● Stated goal
Format the data starting at the line that contains "You are a computer-use" and ending at the end of the data as a two-column CSV with the headers input and output, one row for each answer. Put each field in double quotes, replace line breaks with spaces, and leave out the pictures.

Data on where items appear:
────────────────
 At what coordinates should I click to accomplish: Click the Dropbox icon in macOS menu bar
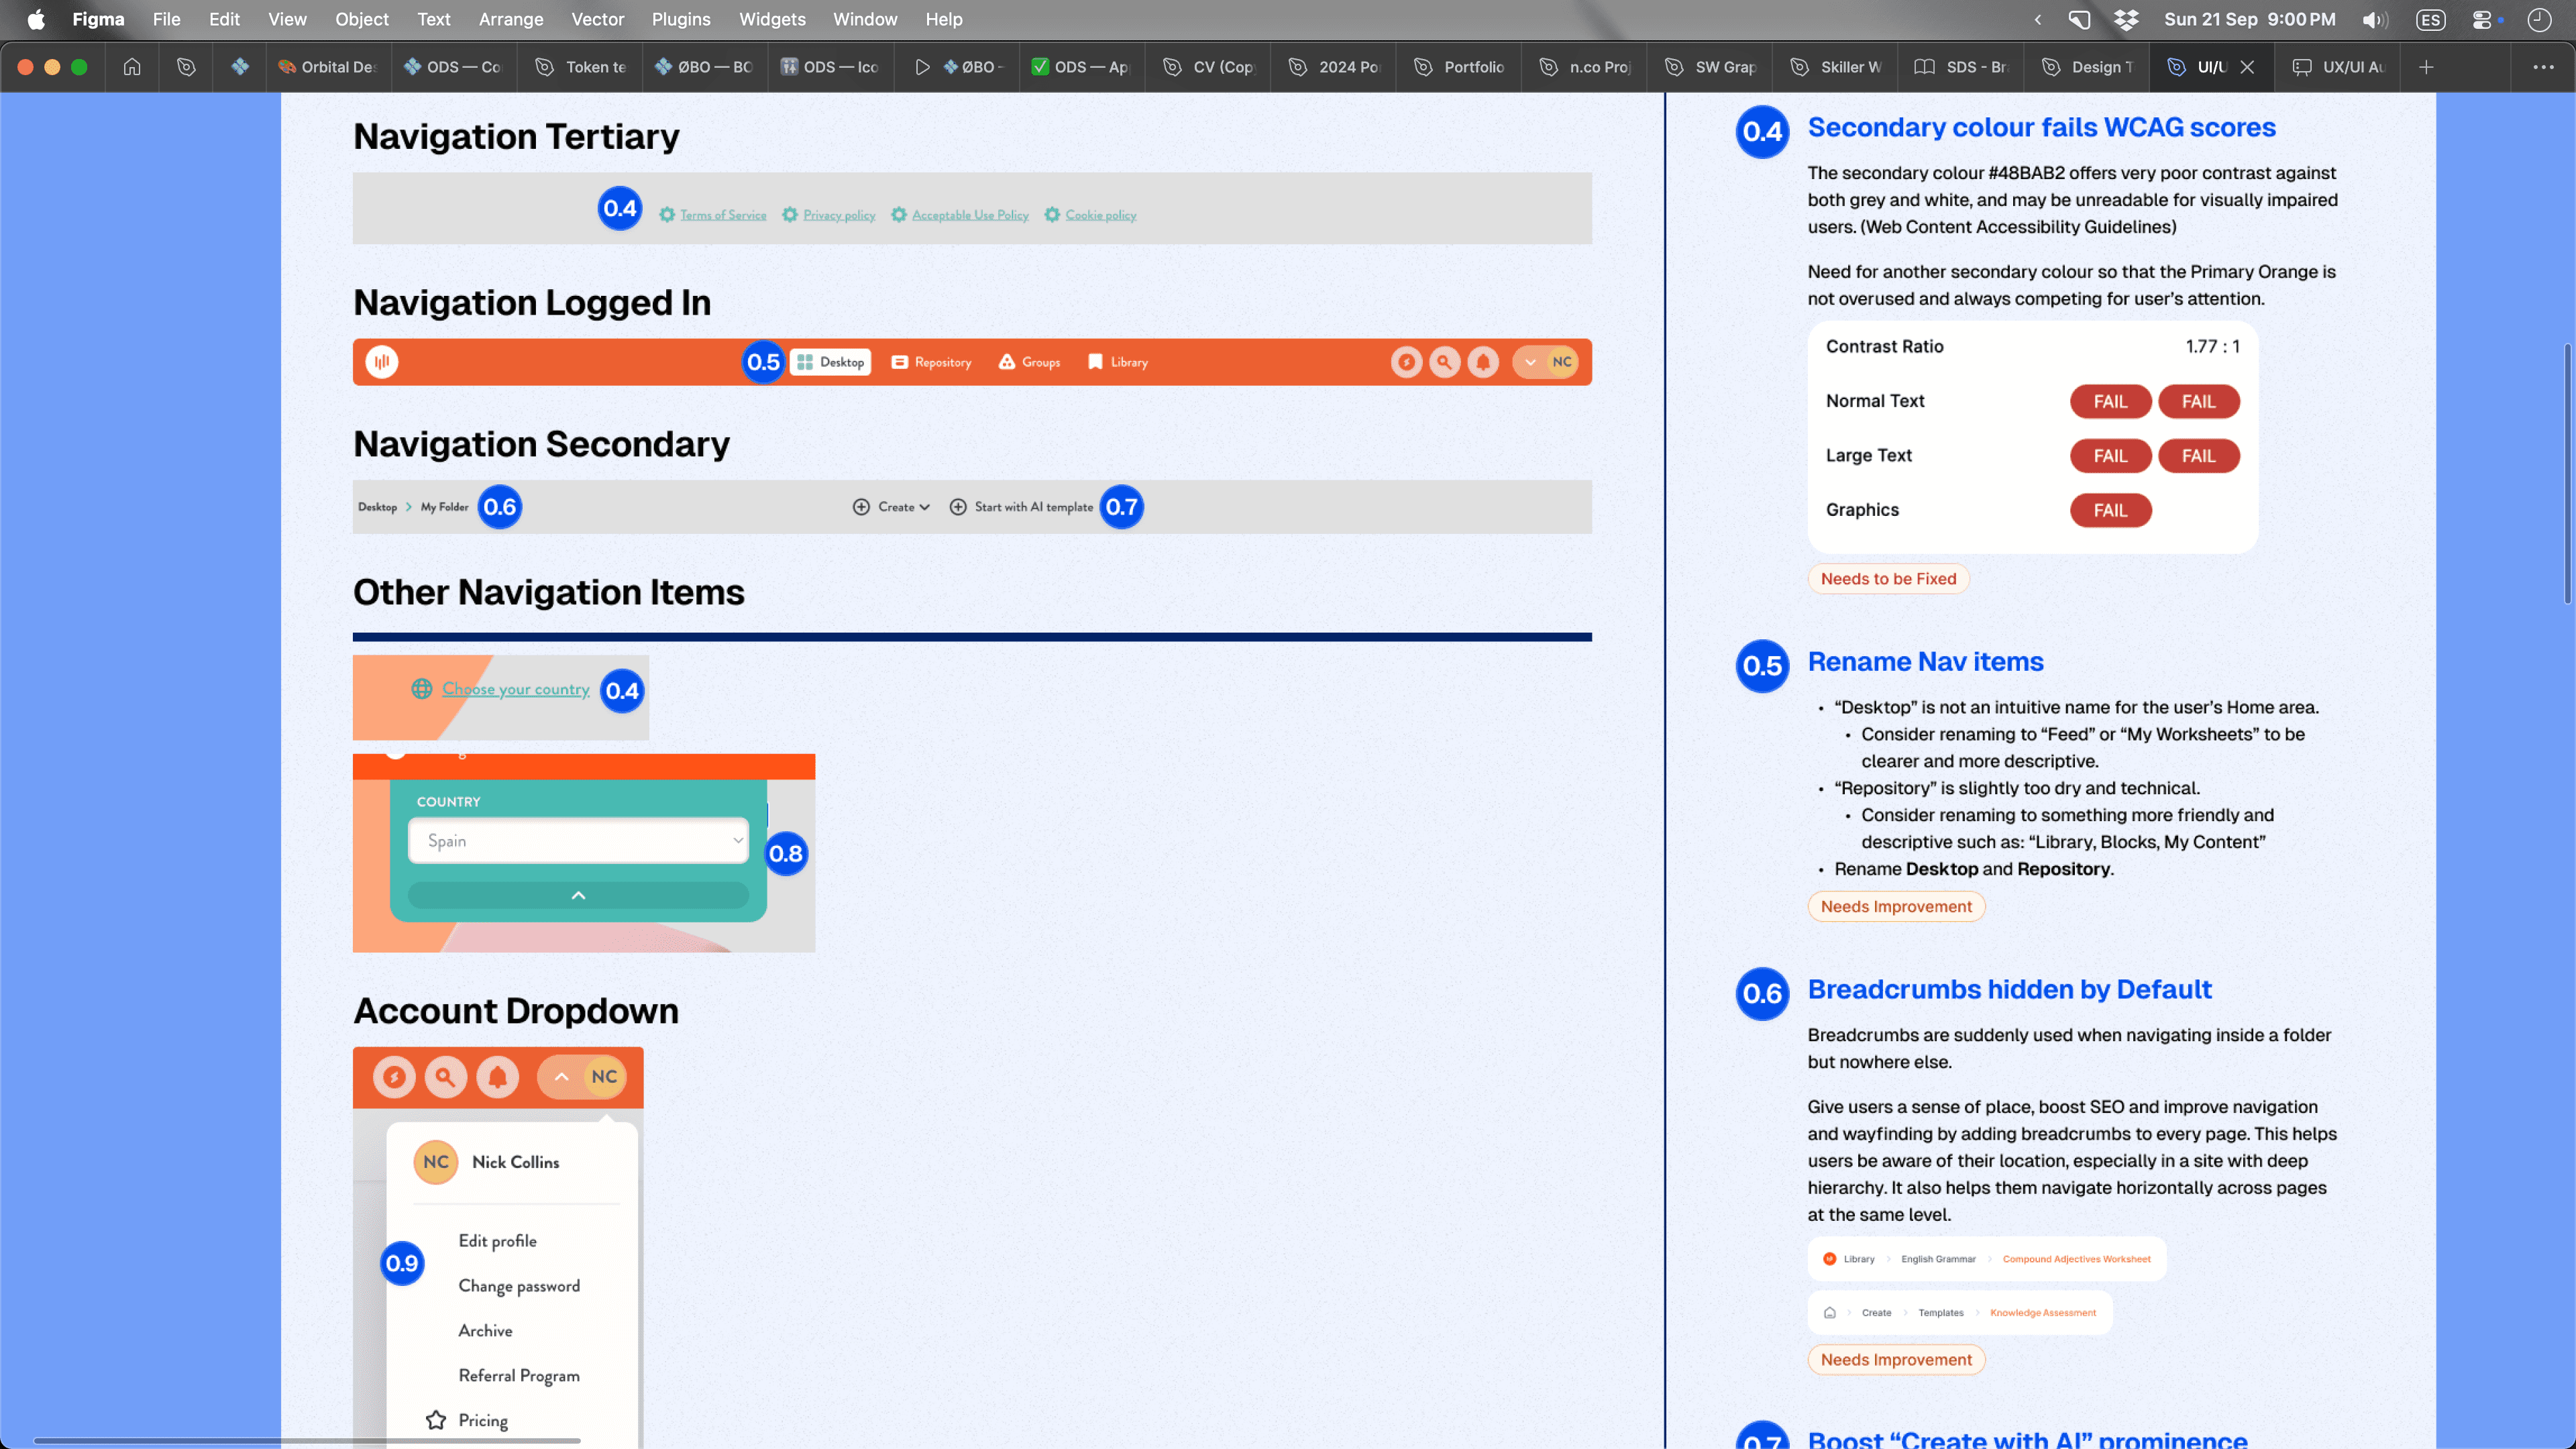tap(2126, 19)

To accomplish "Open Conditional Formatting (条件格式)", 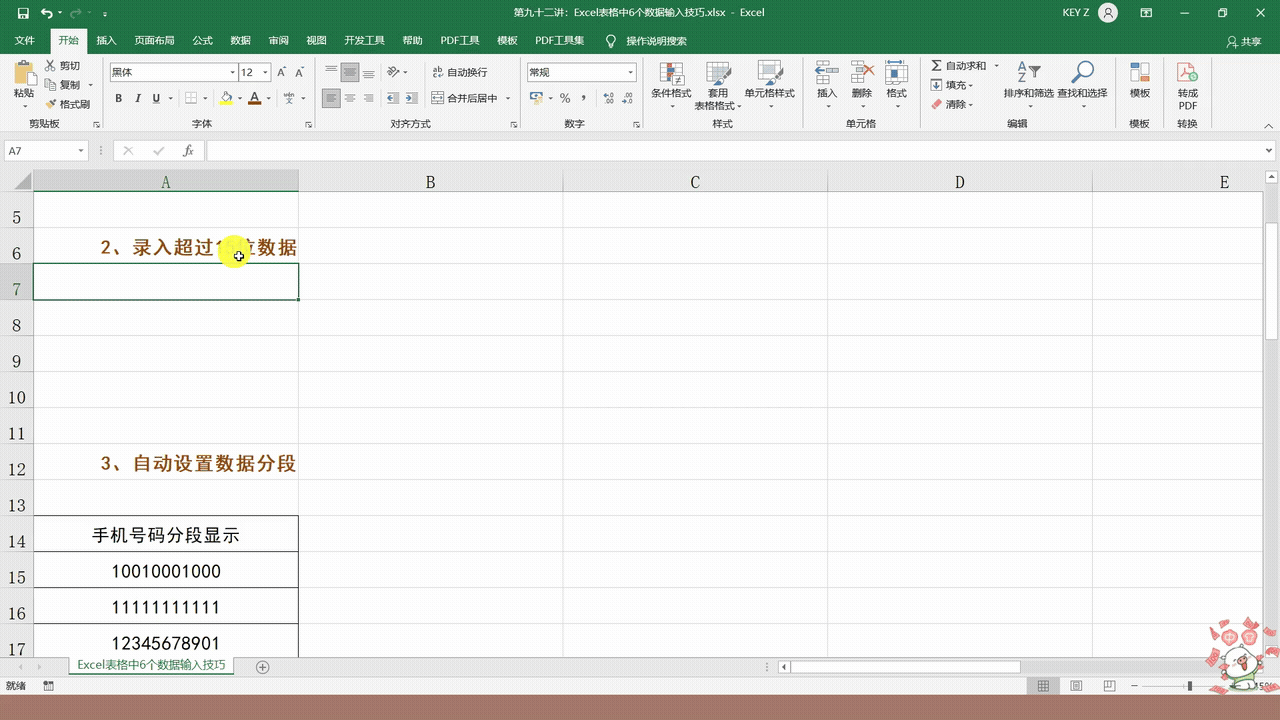I will click(x=671, y=79).
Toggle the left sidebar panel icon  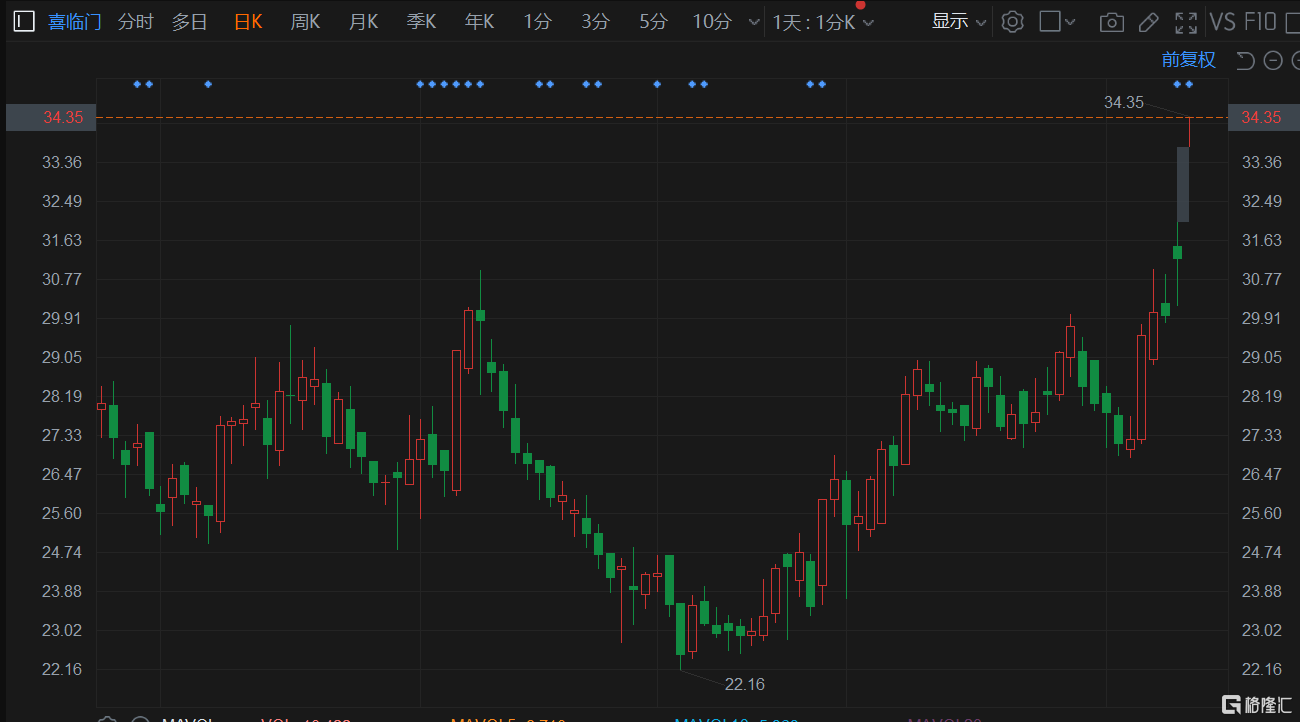point(24,21)
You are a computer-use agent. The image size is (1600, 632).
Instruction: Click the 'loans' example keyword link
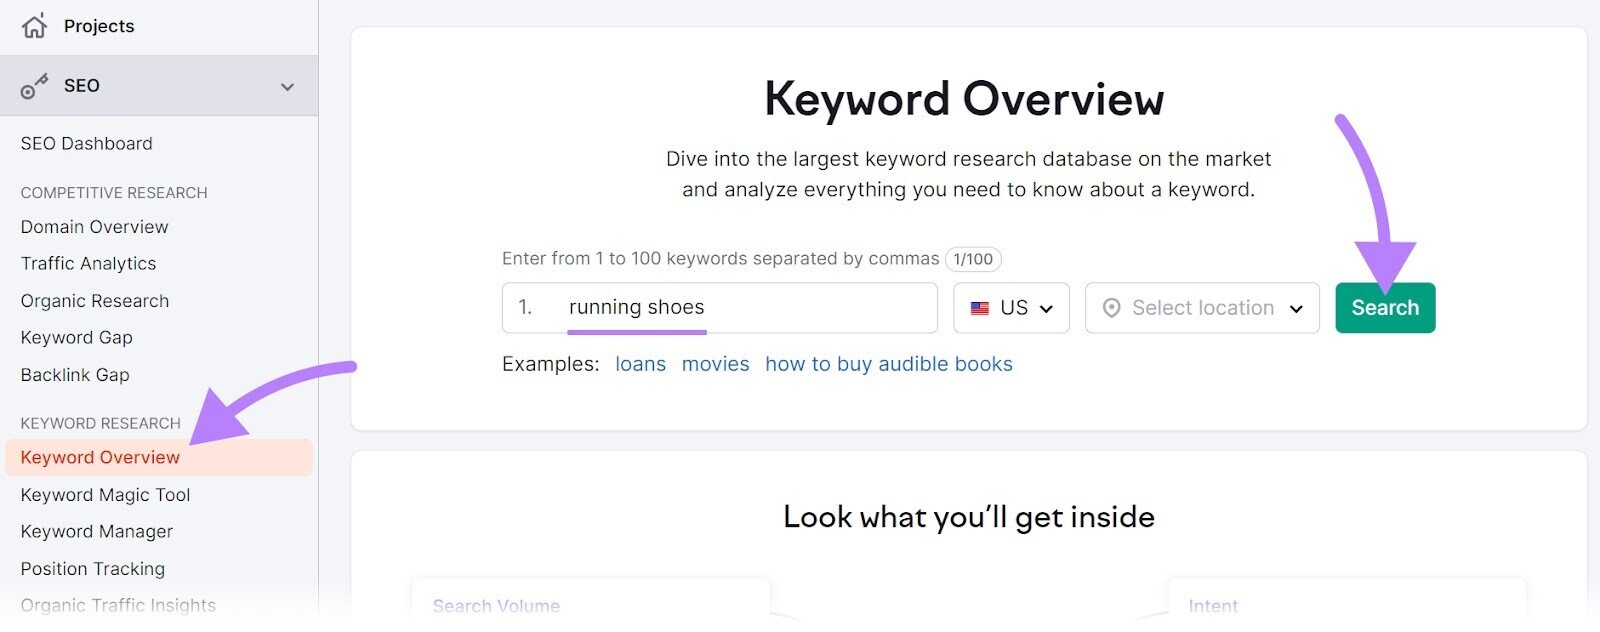(x=640, y=365)
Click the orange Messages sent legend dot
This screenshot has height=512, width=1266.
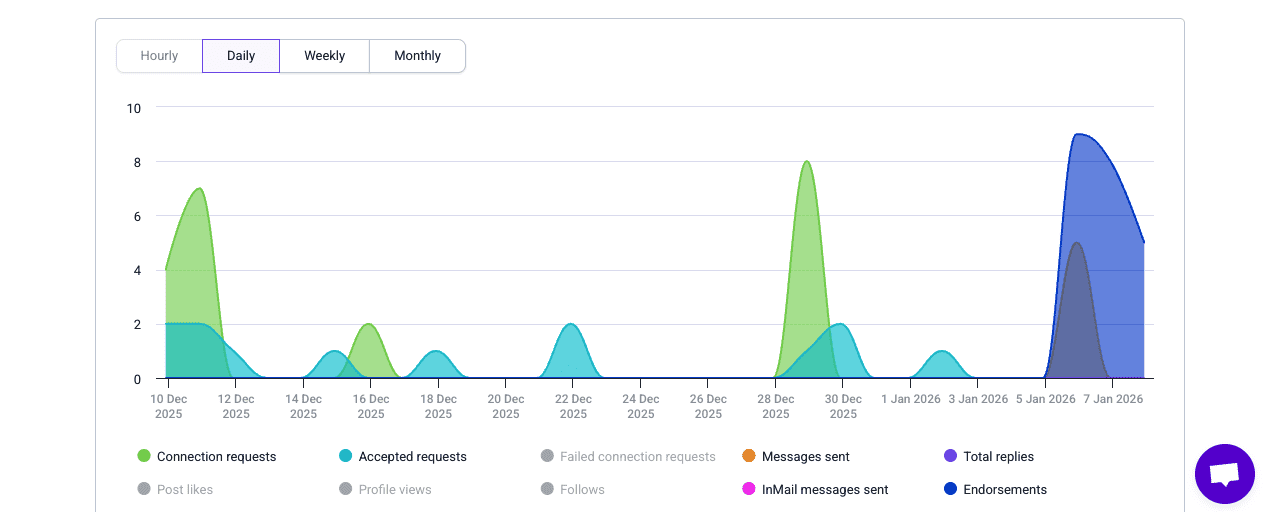(x=748, y=456)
────────────────
● Answer for the task
input,output
"You are a computer-use agent. The image size is (1600, 632). Instruction: Click the 'loans' example keyword link","(x=640, y=365)"
"Click the orange Messages sent legend dot This screenshot has height=512, width=1266.","(x=748, y=456)"